Retinal migraine is a different disease than scintillating scotoma, which is a visual anomaly caused by spreading depression in the occipital cortex at the back of the brain, not in the eyes nor any component thereof. Unlike in retinal migraine, a scintillating scotoma involves repeated bouts of temporary diminished vision or blindness and affects vision from both eyes, upon which sufferers may see flashes of light, zigzagging patterns, blind spots, or shimmering spots or stars.
Macular telangiectasia describes two distinct retinal diseases affecting the macula of the eye, macular telangiectasia type 1 and macular telangiectasia type 2.
Macular telangiectasia (MacTel) type 1 is a very rare disease, typically unilateral and usually affecting male patients. MacTel type 2 is more frequent than type 1 and generally affects both eyes (bilateral). It usually affects both sexes equally. Both types of MacTel should not be confused with Age-related macular degeneration (AMD), from which it can be distinguished by symptoms, clinical features, pathogenesis, and disease management. However, both AMD and MacTel eventually lead to (photoreceptor) atrophy and thus loss of central vision.
The etiology of both types of MacTel is still unknown and no treatment has been found to be effective to prevent further progression. Because lost photoreceptors cannot be recovered, early diagnosis and treatment appear to be essential to prevent loss of visual function. Several centers are currently trying to find new diagnostics and treatments to understand the causes and biochemical reactions in order to halt or counteract the adverse effects.

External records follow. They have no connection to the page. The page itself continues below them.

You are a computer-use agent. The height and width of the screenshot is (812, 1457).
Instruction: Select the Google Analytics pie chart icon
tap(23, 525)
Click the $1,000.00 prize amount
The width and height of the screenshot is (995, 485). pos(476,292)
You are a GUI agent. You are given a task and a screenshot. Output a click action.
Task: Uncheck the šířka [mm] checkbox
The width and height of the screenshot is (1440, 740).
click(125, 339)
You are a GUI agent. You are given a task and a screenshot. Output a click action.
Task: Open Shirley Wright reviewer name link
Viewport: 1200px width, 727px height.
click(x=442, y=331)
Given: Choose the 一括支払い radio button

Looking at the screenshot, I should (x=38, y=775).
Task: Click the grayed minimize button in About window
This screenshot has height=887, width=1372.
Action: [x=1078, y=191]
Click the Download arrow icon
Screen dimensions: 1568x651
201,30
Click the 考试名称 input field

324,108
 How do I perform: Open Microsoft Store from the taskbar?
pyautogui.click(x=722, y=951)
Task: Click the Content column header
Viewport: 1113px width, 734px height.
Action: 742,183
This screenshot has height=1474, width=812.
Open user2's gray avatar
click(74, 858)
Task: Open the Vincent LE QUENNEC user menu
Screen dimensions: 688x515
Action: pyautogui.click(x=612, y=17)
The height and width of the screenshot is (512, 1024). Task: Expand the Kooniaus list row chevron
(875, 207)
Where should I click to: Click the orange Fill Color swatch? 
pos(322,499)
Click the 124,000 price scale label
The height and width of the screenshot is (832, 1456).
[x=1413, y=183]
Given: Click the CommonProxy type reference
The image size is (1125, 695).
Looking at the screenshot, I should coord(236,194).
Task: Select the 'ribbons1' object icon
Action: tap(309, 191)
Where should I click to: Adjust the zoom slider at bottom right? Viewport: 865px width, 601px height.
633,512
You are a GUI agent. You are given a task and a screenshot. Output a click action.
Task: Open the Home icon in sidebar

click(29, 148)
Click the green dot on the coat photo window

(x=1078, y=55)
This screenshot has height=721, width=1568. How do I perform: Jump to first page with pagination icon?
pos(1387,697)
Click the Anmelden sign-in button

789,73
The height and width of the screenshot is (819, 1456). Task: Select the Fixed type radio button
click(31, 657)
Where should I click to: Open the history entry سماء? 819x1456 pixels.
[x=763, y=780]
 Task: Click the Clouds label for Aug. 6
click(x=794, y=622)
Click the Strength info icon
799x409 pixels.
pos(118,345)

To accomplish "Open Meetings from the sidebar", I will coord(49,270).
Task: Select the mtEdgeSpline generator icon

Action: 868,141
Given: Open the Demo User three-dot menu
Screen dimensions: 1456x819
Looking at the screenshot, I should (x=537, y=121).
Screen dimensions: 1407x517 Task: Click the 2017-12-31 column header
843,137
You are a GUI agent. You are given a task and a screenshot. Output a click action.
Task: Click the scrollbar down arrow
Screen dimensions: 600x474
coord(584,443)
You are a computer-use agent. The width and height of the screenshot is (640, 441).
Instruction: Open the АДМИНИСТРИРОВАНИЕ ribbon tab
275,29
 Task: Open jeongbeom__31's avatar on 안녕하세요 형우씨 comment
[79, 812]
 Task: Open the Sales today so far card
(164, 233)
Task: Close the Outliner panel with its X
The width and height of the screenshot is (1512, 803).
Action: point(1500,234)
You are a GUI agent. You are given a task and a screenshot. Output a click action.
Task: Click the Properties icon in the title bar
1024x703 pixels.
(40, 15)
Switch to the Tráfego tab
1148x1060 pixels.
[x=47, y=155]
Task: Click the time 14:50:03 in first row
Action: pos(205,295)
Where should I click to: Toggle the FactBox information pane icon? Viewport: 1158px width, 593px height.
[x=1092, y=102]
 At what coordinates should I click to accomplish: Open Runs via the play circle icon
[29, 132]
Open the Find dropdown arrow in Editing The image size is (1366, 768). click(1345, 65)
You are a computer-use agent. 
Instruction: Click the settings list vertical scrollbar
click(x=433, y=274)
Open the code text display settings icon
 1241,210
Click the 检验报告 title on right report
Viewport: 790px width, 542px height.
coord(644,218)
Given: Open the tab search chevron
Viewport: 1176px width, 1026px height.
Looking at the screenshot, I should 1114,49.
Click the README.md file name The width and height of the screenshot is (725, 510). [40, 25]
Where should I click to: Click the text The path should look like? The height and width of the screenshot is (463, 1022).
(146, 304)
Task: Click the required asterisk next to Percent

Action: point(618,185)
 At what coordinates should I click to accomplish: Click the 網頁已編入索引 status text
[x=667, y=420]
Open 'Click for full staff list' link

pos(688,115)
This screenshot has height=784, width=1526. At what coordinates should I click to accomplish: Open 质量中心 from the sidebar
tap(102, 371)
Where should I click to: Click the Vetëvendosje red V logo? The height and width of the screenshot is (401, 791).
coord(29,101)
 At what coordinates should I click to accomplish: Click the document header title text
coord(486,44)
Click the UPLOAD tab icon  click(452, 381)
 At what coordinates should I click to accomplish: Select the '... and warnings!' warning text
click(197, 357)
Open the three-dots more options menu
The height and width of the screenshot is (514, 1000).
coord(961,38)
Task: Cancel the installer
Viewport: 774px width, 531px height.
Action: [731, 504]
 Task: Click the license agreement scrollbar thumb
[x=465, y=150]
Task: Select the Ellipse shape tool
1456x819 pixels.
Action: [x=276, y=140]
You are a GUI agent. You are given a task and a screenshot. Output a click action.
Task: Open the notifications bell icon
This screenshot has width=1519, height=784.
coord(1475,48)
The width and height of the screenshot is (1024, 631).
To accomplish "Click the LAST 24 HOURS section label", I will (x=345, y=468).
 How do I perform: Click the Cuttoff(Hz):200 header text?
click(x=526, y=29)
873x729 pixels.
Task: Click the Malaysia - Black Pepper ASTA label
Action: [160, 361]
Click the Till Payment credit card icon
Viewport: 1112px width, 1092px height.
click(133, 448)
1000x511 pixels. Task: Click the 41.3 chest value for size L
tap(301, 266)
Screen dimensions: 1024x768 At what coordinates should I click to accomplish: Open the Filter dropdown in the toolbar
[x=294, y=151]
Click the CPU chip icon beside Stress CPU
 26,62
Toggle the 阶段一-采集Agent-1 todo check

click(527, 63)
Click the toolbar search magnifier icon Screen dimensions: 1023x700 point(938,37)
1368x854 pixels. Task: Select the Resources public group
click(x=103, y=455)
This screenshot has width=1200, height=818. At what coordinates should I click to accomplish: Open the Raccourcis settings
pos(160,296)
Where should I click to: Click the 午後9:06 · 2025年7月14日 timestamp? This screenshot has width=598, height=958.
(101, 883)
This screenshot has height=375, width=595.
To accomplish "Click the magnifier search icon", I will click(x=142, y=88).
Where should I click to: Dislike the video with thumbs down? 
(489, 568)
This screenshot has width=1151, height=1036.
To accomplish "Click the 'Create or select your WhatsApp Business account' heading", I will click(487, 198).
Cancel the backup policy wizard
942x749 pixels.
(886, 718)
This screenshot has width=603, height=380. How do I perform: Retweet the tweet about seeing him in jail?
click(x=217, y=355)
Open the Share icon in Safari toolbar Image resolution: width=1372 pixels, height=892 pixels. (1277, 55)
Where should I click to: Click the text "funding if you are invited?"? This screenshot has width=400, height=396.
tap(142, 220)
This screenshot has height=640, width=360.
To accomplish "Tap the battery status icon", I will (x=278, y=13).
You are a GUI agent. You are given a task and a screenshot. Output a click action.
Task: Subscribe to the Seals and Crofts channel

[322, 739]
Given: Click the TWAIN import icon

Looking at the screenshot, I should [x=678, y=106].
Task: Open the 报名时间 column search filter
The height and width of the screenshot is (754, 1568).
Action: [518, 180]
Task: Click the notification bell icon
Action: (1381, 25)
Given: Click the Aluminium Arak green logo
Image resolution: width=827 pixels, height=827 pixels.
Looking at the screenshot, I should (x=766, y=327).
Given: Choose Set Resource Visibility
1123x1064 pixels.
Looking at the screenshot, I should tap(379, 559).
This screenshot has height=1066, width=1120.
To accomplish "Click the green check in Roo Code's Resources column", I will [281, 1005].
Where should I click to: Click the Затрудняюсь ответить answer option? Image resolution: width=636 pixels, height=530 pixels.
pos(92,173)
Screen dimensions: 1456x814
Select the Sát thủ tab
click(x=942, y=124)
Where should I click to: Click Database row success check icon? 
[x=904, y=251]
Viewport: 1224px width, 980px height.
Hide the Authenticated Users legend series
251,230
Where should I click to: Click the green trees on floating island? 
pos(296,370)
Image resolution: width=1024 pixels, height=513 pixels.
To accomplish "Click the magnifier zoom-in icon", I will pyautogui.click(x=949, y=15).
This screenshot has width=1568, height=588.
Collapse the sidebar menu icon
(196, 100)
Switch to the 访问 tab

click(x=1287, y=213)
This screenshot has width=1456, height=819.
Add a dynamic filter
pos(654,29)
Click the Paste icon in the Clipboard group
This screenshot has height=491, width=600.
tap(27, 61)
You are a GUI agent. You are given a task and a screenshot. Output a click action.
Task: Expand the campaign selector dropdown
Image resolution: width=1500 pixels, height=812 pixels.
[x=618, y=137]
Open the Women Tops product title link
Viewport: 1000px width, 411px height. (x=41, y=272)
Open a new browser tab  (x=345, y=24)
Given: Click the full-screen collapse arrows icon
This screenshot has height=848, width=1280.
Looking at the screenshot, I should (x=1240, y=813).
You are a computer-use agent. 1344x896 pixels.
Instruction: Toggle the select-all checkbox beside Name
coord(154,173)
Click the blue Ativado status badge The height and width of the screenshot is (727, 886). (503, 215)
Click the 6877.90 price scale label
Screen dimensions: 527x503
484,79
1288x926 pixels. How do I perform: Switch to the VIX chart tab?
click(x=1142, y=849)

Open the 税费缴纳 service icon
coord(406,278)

Contemporary research has shown that MacTel type 2 is likely a neurodegenerative disease with secondary changes of the blood vessels of the macula. Although MacTel type 2 has been previously regarded as a rare disease, it is in fact probably much more common than previously thought. The very subtle nature of the early findings in MacTel mean the diagnoses are often missed by optometrists and general ophthalmologists. Due to increased research activity since 2005, many new insights have been gained into this condition since its first description by Dr. J. Donald Gass in 1982.